Hurricane Katrina last year showed us the face of poverty, but there are Katrina situations all over America in pockets.
In your speech, you spoke of the potential of the Internet in nonviolent protests against multinational companies, among other uses. That’s obviously a point of interest here, with or without CAFTA.
Well, technology plays a role in everything that we do. In the old days, if someone wanted to write the President, you’d write, then mobilize and get others to write.Now you can send thousands of e-mails just by touching a mouse. If you have Costa Ricans communicating with other Latin Americans, all working collaboratively together, you have the ability to create the change you want.
The problem is… I don’t think communities are using technology enough.
You mentioned Katrina a few minutes ago, and the war in Iraq during your speech. Based on your work in communities, do you think either of these has created serious impetus for change in the United States?
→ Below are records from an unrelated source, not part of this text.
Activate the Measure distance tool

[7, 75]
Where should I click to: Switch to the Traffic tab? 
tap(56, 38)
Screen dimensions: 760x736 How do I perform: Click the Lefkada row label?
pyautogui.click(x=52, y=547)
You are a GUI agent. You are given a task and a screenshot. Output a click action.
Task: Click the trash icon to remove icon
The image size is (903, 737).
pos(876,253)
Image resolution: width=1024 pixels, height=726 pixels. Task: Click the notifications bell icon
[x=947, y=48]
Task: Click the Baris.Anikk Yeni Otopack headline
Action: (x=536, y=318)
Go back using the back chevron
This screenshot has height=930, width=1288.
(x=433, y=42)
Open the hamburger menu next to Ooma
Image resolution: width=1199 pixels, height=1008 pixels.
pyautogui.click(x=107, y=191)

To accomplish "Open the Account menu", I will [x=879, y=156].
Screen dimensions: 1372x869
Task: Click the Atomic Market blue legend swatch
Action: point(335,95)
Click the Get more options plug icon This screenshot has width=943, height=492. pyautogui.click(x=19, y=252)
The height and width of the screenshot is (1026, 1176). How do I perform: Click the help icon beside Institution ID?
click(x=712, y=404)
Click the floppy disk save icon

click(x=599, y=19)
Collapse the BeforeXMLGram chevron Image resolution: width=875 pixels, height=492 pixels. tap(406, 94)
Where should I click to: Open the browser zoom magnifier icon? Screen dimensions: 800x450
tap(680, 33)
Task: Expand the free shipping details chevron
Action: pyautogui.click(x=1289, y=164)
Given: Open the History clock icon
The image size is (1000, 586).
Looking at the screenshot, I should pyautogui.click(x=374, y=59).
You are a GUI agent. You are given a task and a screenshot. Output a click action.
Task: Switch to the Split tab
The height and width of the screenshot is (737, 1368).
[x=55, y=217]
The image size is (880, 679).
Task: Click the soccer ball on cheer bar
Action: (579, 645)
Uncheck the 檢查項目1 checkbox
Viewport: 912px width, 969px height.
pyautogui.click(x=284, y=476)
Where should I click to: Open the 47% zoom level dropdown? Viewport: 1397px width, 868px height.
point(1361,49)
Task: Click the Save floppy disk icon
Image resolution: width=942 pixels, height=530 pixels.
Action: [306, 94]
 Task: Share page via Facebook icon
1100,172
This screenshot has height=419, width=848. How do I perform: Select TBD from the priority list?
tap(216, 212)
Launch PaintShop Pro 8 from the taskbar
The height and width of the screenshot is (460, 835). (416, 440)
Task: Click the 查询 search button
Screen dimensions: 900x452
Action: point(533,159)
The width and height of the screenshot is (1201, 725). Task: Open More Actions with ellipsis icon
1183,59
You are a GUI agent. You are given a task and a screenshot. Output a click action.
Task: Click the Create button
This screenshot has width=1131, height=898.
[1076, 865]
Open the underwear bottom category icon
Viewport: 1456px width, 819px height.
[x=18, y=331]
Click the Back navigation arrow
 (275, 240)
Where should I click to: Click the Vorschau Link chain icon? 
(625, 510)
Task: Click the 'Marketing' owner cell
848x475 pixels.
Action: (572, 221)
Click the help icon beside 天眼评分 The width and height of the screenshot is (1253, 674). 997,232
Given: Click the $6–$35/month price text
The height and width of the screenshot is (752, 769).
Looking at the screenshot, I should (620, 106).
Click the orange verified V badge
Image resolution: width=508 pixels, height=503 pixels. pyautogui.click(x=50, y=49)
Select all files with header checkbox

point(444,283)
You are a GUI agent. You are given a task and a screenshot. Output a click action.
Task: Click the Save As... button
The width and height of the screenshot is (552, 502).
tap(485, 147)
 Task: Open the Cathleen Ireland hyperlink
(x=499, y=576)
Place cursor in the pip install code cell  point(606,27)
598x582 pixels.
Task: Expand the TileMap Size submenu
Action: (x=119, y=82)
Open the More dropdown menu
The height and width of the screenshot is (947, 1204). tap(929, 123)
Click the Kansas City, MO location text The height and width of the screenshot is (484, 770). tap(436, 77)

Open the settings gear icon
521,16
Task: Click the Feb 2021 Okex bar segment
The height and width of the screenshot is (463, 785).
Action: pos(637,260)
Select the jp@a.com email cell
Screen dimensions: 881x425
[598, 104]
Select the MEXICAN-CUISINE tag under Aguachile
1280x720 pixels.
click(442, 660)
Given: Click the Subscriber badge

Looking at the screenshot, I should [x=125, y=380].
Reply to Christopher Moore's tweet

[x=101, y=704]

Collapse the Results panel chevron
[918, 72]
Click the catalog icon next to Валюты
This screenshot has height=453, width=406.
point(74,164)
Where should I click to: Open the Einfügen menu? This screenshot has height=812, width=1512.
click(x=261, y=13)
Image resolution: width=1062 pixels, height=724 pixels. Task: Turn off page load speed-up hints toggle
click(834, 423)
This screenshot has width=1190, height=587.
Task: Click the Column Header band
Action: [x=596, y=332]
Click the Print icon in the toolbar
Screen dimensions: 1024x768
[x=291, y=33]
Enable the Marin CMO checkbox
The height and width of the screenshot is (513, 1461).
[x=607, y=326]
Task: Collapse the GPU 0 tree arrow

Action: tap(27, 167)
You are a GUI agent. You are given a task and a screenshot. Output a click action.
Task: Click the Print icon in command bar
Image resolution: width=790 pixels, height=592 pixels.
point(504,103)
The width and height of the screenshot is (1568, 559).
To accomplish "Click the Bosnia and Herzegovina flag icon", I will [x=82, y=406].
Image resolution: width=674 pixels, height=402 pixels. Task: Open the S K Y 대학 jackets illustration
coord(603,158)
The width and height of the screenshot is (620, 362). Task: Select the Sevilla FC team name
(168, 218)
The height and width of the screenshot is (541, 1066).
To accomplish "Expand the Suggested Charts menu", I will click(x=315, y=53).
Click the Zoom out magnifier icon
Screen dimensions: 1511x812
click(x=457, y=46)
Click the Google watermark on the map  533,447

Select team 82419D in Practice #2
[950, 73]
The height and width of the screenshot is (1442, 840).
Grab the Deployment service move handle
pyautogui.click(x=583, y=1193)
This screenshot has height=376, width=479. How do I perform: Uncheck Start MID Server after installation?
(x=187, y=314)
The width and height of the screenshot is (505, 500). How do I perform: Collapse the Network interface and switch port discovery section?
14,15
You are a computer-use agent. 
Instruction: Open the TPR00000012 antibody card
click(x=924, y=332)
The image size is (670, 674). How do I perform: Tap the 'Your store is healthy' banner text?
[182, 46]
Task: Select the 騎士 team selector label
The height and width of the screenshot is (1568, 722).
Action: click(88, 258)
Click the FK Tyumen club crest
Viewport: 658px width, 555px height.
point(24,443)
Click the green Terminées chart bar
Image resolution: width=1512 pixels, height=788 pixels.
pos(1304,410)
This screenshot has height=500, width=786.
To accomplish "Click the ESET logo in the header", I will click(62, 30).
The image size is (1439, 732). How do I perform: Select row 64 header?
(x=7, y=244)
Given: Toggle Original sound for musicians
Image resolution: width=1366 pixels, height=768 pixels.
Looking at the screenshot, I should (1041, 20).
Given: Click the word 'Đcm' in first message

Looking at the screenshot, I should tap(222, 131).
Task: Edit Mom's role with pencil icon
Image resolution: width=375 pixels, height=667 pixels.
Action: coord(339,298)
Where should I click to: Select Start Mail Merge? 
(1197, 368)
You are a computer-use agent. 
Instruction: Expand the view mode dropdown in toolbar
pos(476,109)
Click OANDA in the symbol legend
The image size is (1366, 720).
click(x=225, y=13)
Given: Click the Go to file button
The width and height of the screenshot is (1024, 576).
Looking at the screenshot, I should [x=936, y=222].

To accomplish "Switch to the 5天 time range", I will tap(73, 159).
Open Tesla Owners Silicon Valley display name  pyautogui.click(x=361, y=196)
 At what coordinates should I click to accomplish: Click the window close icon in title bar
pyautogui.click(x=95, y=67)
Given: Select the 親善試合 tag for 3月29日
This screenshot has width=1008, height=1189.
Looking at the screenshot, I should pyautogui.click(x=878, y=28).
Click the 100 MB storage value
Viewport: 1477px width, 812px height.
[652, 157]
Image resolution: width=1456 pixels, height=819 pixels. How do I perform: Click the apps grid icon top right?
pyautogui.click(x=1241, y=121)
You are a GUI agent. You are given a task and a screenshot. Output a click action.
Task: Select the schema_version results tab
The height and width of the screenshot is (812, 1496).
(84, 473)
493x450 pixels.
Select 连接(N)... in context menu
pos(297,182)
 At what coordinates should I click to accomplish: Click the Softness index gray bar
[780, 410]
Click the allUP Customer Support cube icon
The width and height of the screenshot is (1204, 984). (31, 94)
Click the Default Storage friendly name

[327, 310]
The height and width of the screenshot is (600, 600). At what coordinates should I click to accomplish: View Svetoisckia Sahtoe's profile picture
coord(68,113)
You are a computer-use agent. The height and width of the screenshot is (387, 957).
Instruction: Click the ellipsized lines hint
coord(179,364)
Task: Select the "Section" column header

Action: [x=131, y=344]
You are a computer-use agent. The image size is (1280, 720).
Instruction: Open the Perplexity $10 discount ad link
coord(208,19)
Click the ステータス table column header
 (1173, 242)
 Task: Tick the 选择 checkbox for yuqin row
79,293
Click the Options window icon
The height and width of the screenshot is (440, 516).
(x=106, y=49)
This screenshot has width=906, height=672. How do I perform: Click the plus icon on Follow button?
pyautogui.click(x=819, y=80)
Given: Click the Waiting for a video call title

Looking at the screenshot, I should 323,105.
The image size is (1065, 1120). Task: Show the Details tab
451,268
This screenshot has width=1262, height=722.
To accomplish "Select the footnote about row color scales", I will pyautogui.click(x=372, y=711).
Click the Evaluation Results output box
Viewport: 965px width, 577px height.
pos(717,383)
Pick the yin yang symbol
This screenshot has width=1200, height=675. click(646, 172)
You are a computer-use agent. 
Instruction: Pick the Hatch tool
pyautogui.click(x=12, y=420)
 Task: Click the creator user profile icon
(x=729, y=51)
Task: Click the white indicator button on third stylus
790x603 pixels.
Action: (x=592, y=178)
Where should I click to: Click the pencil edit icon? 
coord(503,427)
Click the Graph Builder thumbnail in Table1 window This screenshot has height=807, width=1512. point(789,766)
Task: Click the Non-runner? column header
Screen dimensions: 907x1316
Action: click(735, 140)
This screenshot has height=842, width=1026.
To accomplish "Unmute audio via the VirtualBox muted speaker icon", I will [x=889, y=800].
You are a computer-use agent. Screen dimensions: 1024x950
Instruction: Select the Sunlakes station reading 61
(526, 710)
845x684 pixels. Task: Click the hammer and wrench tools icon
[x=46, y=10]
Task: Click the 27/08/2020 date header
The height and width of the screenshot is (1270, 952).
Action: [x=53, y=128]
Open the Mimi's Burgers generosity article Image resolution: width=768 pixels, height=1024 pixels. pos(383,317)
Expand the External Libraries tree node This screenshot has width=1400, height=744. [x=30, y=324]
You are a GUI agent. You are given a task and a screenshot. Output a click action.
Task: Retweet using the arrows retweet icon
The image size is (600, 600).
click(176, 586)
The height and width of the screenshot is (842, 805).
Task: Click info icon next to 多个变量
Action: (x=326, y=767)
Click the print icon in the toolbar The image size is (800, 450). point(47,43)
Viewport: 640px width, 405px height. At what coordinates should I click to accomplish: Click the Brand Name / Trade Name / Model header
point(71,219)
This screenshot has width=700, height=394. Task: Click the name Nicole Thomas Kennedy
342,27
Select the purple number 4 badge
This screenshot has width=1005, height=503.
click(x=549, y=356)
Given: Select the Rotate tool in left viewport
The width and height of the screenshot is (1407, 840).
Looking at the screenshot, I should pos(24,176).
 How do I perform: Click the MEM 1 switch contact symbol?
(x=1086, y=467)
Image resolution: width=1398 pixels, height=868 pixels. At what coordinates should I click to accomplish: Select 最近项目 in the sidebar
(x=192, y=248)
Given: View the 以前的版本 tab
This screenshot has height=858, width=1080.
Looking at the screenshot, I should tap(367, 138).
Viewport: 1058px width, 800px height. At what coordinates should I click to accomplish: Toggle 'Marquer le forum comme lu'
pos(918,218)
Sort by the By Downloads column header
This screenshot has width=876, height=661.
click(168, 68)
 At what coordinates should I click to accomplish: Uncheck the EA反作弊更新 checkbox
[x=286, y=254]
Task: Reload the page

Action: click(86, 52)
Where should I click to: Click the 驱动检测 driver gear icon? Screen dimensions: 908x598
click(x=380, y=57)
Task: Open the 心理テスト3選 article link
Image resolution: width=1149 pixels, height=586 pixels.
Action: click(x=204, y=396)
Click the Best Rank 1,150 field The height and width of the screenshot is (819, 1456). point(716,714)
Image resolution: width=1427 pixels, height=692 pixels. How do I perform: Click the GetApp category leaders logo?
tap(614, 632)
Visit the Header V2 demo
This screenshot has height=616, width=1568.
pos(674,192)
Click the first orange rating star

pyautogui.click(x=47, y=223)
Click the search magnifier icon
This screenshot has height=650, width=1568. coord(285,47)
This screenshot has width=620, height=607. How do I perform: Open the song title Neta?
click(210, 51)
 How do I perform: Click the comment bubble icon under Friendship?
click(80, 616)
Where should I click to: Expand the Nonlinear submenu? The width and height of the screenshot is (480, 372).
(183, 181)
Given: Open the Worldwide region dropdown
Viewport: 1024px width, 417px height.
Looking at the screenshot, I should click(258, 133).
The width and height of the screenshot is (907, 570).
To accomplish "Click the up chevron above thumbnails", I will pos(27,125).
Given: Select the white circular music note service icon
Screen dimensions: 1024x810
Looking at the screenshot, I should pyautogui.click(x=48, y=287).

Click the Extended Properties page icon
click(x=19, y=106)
No, there’s apathy, always. But people are frustrated and want change. They want to see us stop spending so much money that’s simply going into a black hole, and they want our troops to come home. They do not support us being in Iraq; they feel that that was a grave mistake; and they also feel that issues of human concern are not being addressed because we are so preoccupied with Iraq and terrorism. And quite frankly, that’s the truth. The resources that could be dedicated for human uplift are not available.
(Regarding Katrina), in my judgment… it’s really a leadership issue. When leadership exists and shares its vision, things get done. Nothing has been done in New Orleans because of a lack of visionary leadership. Some resources have been dedicated, but you still have no water, no lights, no power, and nothing has been done, not just in New Orleans, but in Biloxi, Gulfport – you look left and right, it’s just devastation. You look, there used to be businesses there, nothing is back.